*** Records for the exercise Section Begins ***
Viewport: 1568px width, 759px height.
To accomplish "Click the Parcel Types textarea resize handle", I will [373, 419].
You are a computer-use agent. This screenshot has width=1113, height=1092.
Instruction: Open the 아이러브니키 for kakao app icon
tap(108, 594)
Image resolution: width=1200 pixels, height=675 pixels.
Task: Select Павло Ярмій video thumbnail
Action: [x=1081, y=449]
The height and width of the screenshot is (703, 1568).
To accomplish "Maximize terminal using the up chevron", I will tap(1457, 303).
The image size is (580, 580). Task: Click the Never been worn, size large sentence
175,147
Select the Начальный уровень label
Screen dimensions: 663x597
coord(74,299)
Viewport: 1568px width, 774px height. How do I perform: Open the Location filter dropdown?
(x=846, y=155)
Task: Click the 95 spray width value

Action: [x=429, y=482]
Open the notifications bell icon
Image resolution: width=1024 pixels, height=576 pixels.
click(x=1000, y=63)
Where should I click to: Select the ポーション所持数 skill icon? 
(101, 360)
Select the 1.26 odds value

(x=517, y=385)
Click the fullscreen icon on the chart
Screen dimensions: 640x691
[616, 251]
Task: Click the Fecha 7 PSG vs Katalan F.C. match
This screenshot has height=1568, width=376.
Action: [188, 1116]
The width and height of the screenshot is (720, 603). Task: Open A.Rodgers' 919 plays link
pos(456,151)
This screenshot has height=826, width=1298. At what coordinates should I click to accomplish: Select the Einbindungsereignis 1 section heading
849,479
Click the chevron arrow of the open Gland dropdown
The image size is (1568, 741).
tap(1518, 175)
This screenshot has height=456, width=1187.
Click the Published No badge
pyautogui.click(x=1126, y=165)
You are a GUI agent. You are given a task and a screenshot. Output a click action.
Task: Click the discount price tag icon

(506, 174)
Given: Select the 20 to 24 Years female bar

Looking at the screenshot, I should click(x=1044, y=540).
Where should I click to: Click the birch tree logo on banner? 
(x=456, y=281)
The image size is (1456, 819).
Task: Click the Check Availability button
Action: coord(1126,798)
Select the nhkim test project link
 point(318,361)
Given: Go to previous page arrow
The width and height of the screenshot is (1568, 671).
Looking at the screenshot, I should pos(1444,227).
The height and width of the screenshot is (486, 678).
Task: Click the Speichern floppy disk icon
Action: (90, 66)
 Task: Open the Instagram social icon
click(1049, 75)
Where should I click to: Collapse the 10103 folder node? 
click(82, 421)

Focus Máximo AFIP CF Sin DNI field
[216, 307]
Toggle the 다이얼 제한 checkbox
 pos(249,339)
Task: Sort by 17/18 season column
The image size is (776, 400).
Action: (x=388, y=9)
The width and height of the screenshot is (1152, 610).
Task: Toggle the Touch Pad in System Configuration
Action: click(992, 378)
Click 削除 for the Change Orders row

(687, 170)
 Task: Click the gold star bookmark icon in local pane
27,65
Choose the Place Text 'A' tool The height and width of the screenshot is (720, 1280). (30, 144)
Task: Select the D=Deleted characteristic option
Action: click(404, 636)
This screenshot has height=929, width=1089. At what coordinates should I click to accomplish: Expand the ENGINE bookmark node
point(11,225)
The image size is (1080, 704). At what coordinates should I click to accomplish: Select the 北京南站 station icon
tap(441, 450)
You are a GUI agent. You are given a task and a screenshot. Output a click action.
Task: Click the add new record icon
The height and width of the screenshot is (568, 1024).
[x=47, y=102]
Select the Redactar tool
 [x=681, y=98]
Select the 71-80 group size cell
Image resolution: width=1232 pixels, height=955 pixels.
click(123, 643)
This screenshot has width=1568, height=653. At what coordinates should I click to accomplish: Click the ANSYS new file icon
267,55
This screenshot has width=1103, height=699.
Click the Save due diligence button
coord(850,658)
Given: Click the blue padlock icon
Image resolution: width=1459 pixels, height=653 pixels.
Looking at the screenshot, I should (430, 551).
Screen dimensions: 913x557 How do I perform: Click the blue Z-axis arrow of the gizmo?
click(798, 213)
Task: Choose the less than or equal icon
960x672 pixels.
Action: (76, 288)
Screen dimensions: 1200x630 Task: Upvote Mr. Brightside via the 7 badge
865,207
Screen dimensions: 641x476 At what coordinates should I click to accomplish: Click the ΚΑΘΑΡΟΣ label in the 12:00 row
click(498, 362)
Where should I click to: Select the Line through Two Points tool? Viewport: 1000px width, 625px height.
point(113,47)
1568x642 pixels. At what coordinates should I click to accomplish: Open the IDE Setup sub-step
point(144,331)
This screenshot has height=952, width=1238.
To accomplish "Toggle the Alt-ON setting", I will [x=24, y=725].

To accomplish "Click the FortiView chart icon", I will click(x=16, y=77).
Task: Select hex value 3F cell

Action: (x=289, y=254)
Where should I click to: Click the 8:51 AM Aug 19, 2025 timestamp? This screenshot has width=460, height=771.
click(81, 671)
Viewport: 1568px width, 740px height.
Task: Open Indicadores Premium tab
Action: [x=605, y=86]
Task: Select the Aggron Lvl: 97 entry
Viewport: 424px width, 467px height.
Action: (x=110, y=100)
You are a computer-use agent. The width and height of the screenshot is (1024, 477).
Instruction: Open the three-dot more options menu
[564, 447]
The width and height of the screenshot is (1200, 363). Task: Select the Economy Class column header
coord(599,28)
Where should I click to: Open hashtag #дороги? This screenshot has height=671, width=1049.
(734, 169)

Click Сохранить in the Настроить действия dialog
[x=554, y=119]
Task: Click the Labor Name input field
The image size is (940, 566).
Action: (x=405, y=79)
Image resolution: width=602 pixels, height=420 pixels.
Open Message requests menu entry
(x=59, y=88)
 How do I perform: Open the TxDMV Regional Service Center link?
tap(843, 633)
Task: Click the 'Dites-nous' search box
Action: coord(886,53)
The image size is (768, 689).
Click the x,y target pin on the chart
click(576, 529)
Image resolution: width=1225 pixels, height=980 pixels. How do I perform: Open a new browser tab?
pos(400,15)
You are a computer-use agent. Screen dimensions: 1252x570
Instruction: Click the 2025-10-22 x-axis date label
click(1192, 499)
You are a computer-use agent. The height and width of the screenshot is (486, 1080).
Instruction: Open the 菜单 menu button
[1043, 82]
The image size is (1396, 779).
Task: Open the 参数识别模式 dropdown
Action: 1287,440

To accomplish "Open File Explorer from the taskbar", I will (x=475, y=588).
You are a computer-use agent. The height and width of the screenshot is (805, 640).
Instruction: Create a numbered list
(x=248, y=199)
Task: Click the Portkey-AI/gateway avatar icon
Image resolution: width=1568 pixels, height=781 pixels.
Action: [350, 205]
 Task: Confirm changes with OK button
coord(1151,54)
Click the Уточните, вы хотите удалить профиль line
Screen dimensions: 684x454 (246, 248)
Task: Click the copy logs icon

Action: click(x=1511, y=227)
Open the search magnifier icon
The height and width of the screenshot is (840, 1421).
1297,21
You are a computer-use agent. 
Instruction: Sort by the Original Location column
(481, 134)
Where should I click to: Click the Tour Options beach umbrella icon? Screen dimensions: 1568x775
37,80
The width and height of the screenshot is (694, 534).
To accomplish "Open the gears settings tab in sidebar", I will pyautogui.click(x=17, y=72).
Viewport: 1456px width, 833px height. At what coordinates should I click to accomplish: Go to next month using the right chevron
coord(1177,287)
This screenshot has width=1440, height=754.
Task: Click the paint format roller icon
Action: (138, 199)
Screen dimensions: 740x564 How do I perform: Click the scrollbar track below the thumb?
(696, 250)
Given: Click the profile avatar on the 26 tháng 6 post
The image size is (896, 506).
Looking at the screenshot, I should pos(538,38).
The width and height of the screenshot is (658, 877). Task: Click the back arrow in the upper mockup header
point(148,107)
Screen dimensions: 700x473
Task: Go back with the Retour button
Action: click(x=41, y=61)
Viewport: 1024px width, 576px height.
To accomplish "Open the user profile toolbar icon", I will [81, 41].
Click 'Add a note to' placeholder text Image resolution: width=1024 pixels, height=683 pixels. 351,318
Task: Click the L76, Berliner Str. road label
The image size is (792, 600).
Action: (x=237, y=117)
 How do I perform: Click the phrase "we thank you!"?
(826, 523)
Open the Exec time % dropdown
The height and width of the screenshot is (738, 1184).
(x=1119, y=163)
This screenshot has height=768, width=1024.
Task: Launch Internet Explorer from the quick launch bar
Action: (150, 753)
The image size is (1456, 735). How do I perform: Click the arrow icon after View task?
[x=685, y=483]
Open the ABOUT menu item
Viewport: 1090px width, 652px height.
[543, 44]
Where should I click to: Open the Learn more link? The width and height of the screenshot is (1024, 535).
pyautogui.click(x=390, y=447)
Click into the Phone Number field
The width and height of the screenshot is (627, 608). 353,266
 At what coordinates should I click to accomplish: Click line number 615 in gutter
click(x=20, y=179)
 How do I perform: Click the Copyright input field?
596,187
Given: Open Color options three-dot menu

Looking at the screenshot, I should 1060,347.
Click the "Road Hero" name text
*** Records for the exercise Section Ends ***
## Problem
Wherever a line above contains "profile", copy that line.

## Result for this task
Given: Click the profile avatar on the 26 tháng 6 post
To accomplish "Open the user profile toolbar icon", I will [81, 41].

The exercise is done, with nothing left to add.